Applies the anonymization technique to the given data.

Parameters:

Name Type Description Default
dataframe DataFrame

The input data to be anonymized.

required

Returns:

Type Description
DataFrame

The anonymized version of the input data.

Single-column techniques are anonymization methods designed to operate on individual data columns. These techniques are implemented as classes that derive from BaseSingleColumnTechnique.

BaseSingleColumnTechnique

Bases: BaseTechnique, ABC

Abstract base class for anonymization techniques applied to a single column.

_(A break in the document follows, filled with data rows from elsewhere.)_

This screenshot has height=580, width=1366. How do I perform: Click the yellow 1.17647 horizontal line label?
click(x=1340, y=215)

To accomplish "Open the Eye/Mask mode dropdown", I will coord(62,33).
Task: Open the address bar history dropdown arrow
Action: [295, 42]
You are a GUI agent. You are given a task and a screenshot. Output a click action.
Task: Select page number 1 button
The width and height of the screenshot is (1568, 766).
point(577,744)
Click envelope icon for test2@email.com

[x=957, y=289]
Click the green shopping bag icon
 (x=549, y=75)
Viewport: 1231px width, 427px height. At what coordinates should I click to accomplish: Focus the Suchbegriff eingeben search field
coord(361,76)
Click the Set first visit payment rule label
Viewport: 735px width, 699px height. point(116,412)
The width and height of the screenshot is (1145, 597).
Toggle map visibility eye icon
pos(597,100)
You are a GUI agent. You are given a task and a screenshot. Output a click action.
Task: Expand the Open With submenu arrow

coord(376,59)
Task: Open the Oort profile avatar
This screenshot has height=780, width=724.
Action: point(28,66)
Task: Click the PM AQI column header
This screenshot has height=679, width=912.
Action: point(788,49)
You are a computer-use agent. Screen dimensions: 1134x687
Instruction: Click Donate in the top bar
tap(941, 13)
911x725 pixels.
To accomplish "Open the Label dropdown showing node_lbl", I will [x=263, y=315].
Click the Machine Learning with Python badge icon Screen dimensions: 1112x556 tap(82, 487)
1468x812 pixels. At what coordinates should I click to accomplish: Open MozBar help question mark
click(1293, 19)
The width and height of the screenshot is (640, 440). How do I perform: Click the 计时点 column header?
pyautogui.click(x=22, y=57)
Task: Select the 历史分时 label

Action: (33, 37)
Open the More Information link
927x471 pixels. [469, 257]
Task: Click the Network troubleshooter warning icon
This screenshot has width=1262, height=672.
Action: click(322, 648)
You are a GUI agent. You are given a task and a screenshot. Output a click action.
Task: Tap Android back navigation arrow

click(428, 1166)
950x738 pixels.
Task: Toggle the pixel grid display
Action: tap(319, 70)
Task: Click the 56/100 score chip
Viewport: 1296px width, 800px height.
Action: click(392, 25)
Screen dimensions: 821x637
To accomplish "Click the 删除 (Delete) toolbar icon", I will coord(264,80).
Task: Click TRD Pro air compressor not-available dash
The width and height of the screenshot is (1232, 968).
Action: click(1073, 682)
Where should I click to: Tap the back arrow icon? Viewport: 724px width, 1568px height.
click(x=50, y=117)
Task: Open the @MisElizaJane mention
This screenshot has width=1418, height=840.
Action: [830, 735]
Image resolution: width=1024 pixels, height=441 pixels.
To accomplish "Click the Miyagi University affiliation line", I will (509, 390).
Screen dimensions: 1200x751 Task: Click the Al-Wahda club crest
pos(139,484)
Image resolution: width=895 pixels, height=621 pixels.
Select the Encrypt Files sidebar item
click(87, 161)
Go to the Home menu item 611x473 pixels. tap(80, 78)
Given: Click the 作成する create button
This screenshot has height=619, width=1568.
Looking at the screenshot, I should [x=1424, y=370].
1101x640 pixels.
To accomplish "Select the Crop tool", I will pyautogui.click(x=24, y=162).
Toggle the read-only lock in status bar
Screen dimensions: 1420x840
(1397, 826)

Subclasses should implement the anonymize_column method, which defines the logic for anonymizing a single column.

anonymize_column

anonymize_column(col: Series) -> Series

Applies the anonymization technique to a single column.

Parameters:

Name Type Description Default
col Series

The input data to be anonymized.

required

Returns:

Type Description
Series

The anonymized version of the input data.

anonymize

anonymize(dataframe: DataFrame) -> DataFrame

Applies the anonymization technique to a single-column dataframe.

This is analogous to calling anonymize_column() on a single Pandas Series. It is a convenience method shared across all types of anonymizers.

Parameters:

Name Type Description Default
dataframe DataFrame

The input data. Must have exactly one column.

required

Returns:

Type Description
DataFrame

The anonymized version of the input data.

Techniques

DataNulling

DataNulling(constant_value: Any = None)

Bases: BaseSingleColumnTechnique

Implements data nulling.

Data nulling replaces the original data with a None value (or a custom constant value).

Attributes:

Name Type Description
constant_value Any

The value that will replace the original data. Default to None.

CharacterMasking

CharacterMasking(
    mask_length: int = 1,
    symbol: AnyStr = "*",
    starting_direction: StartingDirection = "left",
)

Bases: BaseSingleColumnTechnique, Generic[AnyStr]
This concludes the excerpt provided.